The large number of organised students can in part be explained by the fact that membership in the official local students' union was mandatory for students at universities and university colleges in Sweden until 2010. The requirement has a long history back to the precursor to Swedish students' unions, the students' nations where membership became mandatory in 1667.

The local students' union is, however, free to decide whether to join the National Union of Students or not. Although a majority of the students' unions are members, some have opted to stay out, including several organising business, law and medicine students. Occasionally, affiliated unions choose to leave the organisation, but sometimes rejoin at a later date, a pattern followed by both the Stockholm University Students' Union and the Uppsala Student Union.

The organisation works to represent the interest of its members on a national level, towards the Government, the Swedish Parliament, the political parties and the government agencies concerned with higher education. The organisation is also active on the international arena, particularly within the European Students' Union, ESU.

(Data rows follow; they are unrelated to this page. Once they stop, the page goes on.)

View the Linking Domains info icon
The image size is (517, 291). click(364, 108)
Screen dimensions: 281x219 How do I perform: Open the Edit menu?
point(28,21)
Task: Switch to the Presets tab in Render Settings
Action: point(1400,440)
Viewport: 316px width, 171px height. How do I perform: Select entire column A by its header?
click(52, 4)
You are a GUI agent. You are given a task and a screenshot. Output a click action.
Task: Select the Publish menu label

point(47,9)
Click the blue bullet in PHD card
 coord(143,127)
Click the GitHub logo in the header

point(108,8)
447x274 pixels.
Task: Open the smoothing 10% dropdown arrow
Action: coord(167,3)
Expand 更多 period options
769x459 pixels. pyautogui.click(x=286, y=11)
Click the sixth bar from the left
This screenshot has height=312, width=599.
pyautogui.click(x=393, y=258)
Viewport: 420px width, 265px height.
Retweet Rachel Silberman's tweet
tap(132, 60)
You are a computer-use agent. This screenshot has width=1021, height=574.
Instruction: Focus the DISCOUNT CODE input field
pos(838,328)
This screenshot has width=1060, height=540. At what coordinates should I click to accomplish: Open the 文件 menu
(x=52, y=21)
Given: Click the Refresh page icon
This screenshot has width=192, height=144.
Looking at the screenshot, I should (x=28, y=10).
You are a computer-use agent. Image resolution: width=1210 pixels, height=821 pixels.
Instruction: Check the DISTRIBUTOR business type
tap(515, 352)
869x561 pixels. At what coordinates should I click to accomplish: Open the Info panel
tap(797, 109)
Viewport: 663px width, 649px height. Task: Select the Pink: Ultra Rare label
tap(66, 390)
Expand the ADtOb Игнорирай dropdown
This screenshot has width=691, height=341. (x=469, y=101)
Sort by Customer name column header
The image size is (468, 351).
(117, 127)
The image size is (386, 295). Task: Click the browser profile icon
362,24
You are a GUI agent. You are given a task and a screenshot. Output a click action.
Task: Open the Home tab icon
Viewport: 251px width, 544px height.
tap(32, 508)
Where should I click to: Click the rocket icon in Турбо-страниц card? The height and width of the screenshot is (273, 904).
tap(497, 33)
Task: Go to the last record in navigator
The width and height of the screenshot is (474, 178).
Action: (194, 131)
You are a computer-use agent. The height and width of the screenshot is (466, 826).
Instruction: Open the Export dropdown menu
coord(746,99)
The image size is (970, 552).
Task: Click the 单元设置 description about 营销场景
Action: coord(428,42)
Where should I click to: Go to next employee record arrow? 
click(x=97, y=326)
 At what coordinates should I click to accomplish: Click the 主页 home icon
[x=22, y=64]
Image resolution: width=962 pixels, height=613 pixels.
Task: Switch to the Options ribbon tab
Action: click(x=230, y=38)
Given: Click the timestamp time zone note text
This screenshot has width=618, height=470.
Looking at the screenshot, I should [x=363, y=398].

At the annual national conference representatives from the member students' unions meet to decide on the policy framework of the organisation and to elect a national board. The board has 11 members, including the President and Vice President, in 2023 it was voted that the board 24/25 will have 9 board members with the President and Vice accountedfor. The President and the Vice Presidents work full-time at the head office in Stockholm during their term.

Several former student politicians in Sweden have moved on to high-level national party politics. Among them are Olof Palme (President 1953), and Fredrik Reinfeldt (Board member 1989/90)

==Doctoral students==
Postgraduate or doctoral students have a committee within SFS called SFS Doktorandkommitté (SFS DK). Formerly, the organisation Sveriges Doktorander (Sweden's Doctoral Students, SDok) existed. SDok was formed on 29 April 1997, aiming to contribute to improving research education in Sweden and to encourage deeper collaboration and increase the exchange of information between the country's doctoral students. One of the aims of SDok was to influence Student Unions and universities/colleges to employ Doctoral Student Councillors (doktorandombudsman). In 2008, SDok was merged with SFS DK.

SFS DK is a member of Eurodoc, the European federation of national organisations of young researchers.